2) A shill for Yankee management?

3) Drunk?

"So much for not getting Cliff Lee. So much for not holding on to their No. 1 draft pick. With Soriano and Closer I, Mariano Rivera, the Yankees now have a 1-2 punch at the end of the game that saved Brian Cashman’s offseason and will save the Yankees time and again in 2011."

Yeah, but who's pitching the first seven innings?

Sunday, January 09, 2011

I totally wonder about Matt Garza's arm and nerve.

"I kept thinking that Matt Garza might somehow end up with the Yankees.

Garza was the most expendable of the Rays' young starters because he was the closest to free agency, and he's coming off an up-and-down year.

But if you ever wondered about Garza's arm and his nerve, go back and take a look at the Game 7 he pitched against the Red Sox in 2008."

Thank you for settling my nerves. I was losing sleep over this. In fact, the Matt Garza discussion has been dominating New York sports radio for several years and I was getting tired of it.

Ummm, who's Matt Garza, again?


"Go back and look what he did that night after Dustin Pedroia led off the game with a home run."

As if Mike Lupica remembers a specific play from a specific game.


"He did to the Red Sox that night what Josh Beckett did to the Yankees in Game 6 of the 2003 World Series."

Ha ha ha.

May as well put Josh Beckett's 2003 Game Six on Lupica's gravestone.

WE GET IT. Beckett beat the Yankees and this makes you HAPPY. It was in 2003, for cryin' out loud.


Thursday, January 06, 2011

I know nothing.

I thought Larry Walker was one of the best all-around players I saw and a HOF shoo-in.

Saturday, January 01, 2011

I believe this is sarcasm.

"The Red Sox were slated to win about 95 games last year. They won 89 despite injuries to Pedroia (a former MVP) and Youkilis (a possible future MVP). Add them back, along with the new players and a healthy Ellsbury, and 100 wins doesn’t just appear plausible.
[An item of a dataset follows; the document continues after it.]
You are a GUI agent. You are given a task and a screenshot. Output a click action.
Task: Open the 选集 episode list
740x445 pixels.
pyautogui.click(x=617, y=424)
It seems downright inevitable.

So does a date with history.

The 2001 Mariners won 116 regular-season games to set the American League record for most wins in a single season and tie the 1906 Cubs for the major league record (though the North Siders accomplished the feat in 152 games). Both those teams failed to win the World Series. The Cubs lost to the White Sox in six games in the Fall Classic. The Mariners didn’t even make it that far, falling to the Yankees in five games in the ALCS.

The Red Sox have no intention of suffering a similar fate. The way they are constructed, they could surpass the 116-win mark, but nothing less than a World Series title will make Boston happy.

The 2011 Red Sox possess all the pieces to have a season for the ages. If everything falls into place and the breaks go their way, they could do more than set records and become champions. They could do more than take their place on Immortality Peak and end up being mentioned in the same sentence as legendary clubs of the past: the 1929 A’s, the epic Yankees teams of the ‘30s, the 1970 Orioles, the 1976 Reds.

The 2011 Red Sox could accomplish a feat that has never been done. They could unseat the 1927 Yankees as the greatest major league team of all time.

That would be something to celebrate."


Maybe it's not sarcasm.

But does this guy really think the Red Sox are going to win over 116 games? In the AL East?

I'm always amused by pre-season predictions which (1) focus on the additions and ignore the subtractions, and (2) insist that the team's season will be relatively injury-free.

How could he possibly know that the roster will stay healthy?